> [TASK ITEM]: Find "Instruction: Select the" in the material, then return exactly the line containing it and all lines after it to the end, leaving out pictures.

> [SUPPLIED RECORDS]:
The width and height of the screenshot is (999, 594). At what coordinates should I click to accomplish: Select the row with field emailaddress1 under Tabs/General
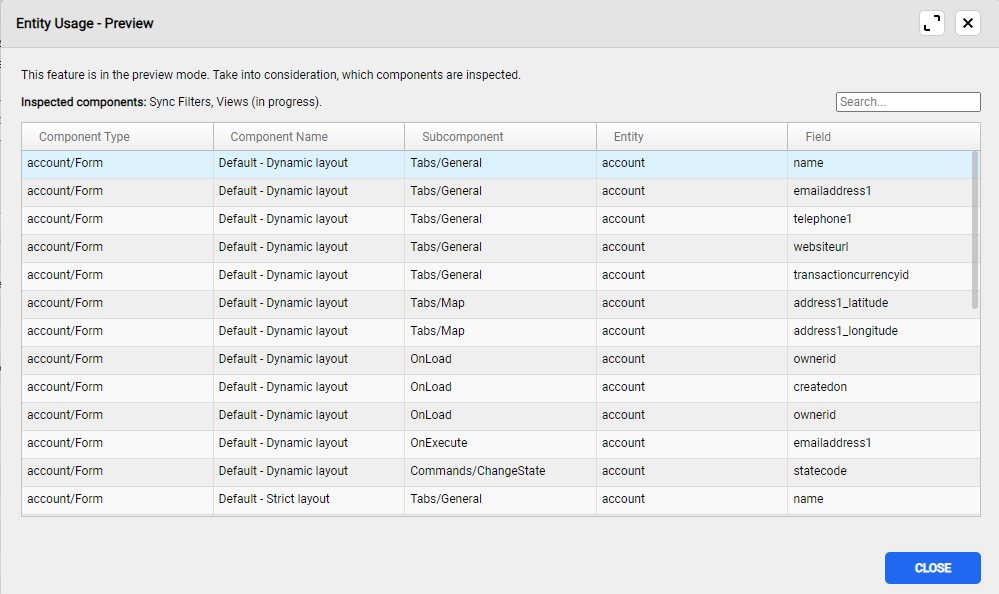(832, 191)
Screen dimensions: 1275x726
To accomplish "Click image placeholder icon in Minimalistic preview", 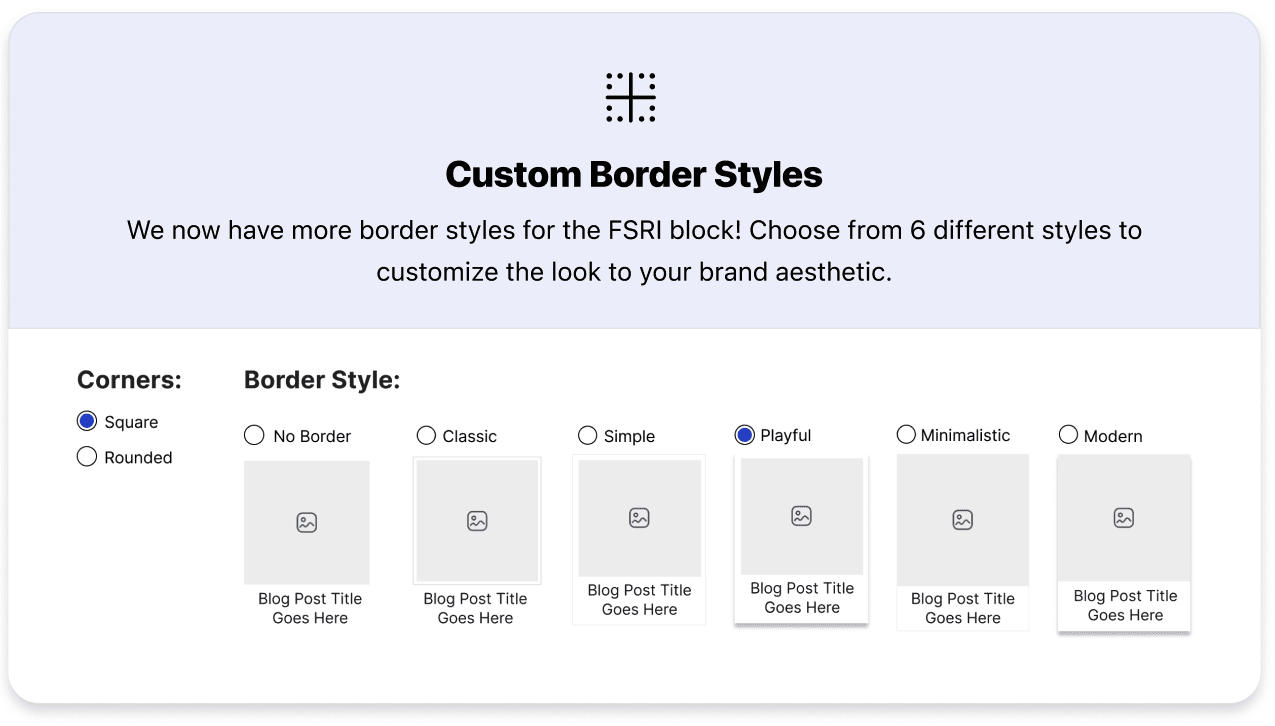I will (962, 520).
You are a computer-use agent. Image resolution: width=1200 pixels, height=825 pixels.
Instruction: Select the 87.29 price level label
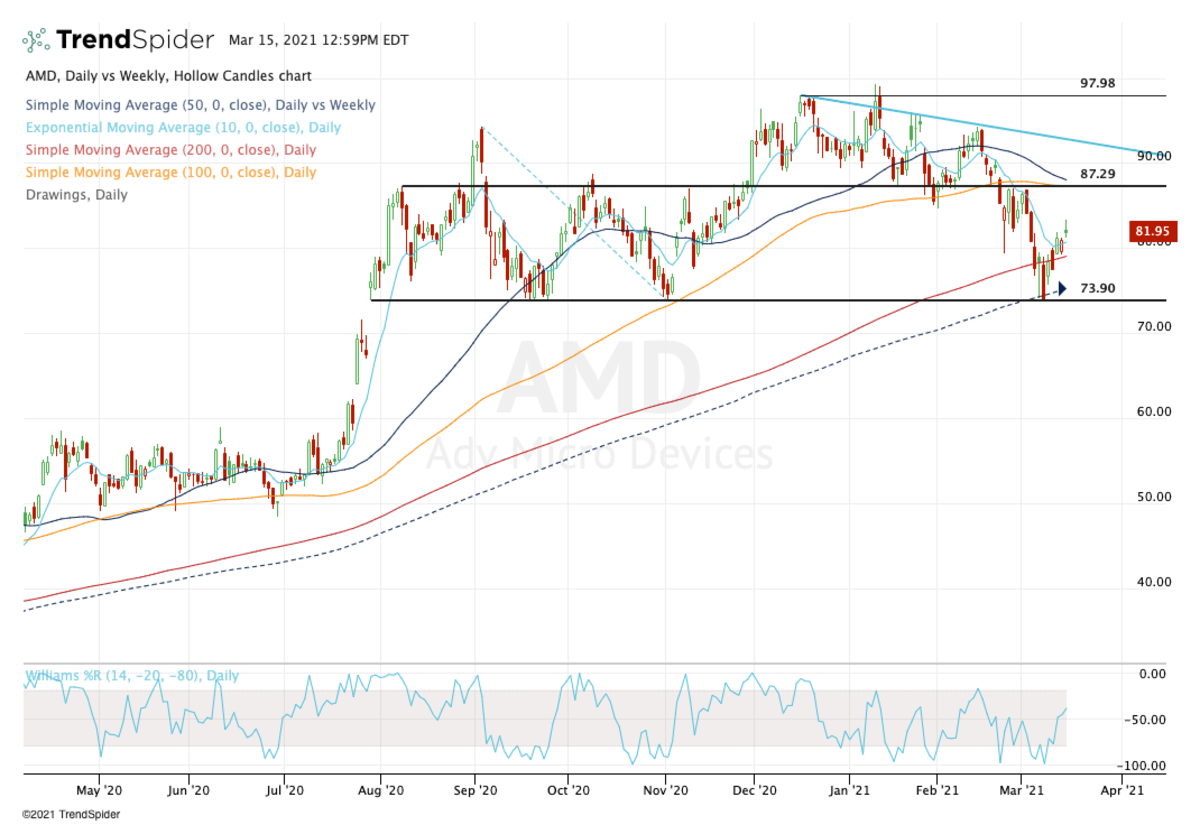pos(1097,173)
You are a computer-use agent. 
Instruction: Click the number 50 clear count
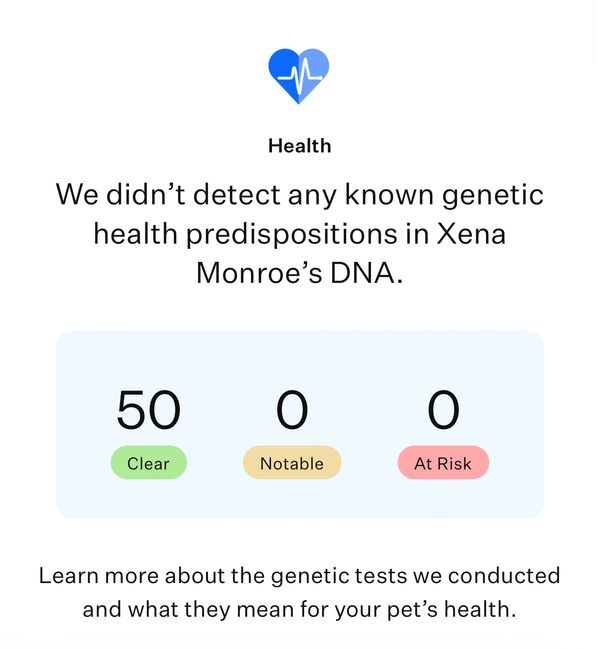pyautogui.click(x=149, y=410)
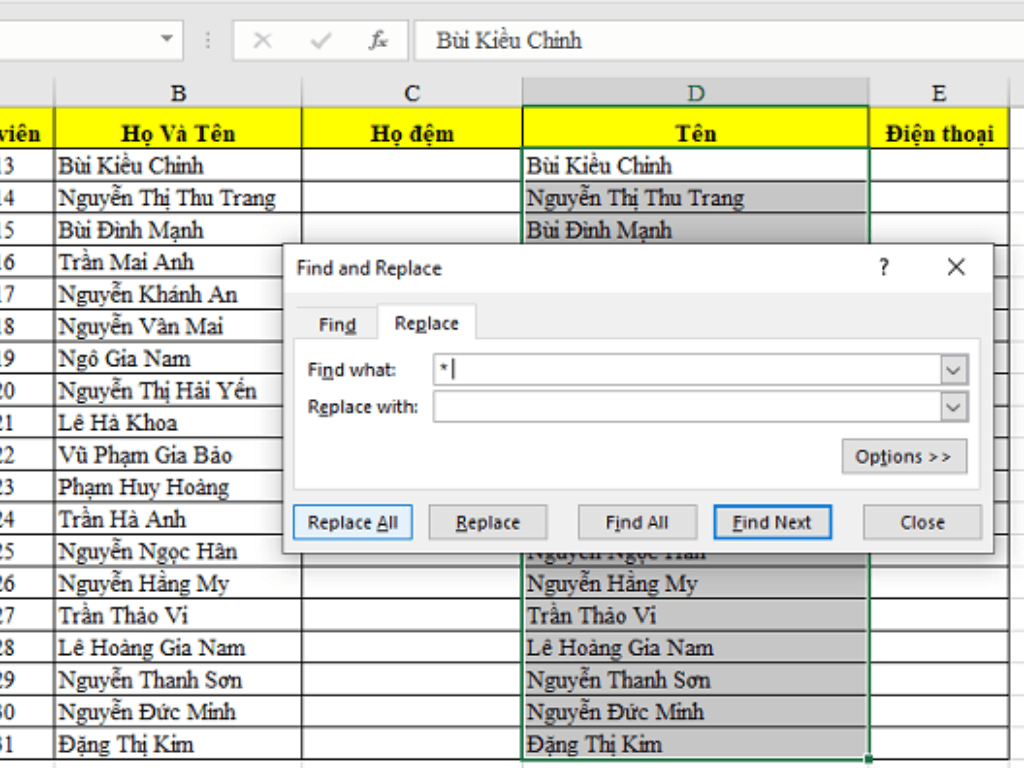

> [ANSWER FOR THIS EXERCISE]:
Instruction: Select the 87.29 price level label
pos(1097,173)
You are a computer-use agent. 
Instruction: Click the number 50 clear count
pyautogui.click(x=149, y=410)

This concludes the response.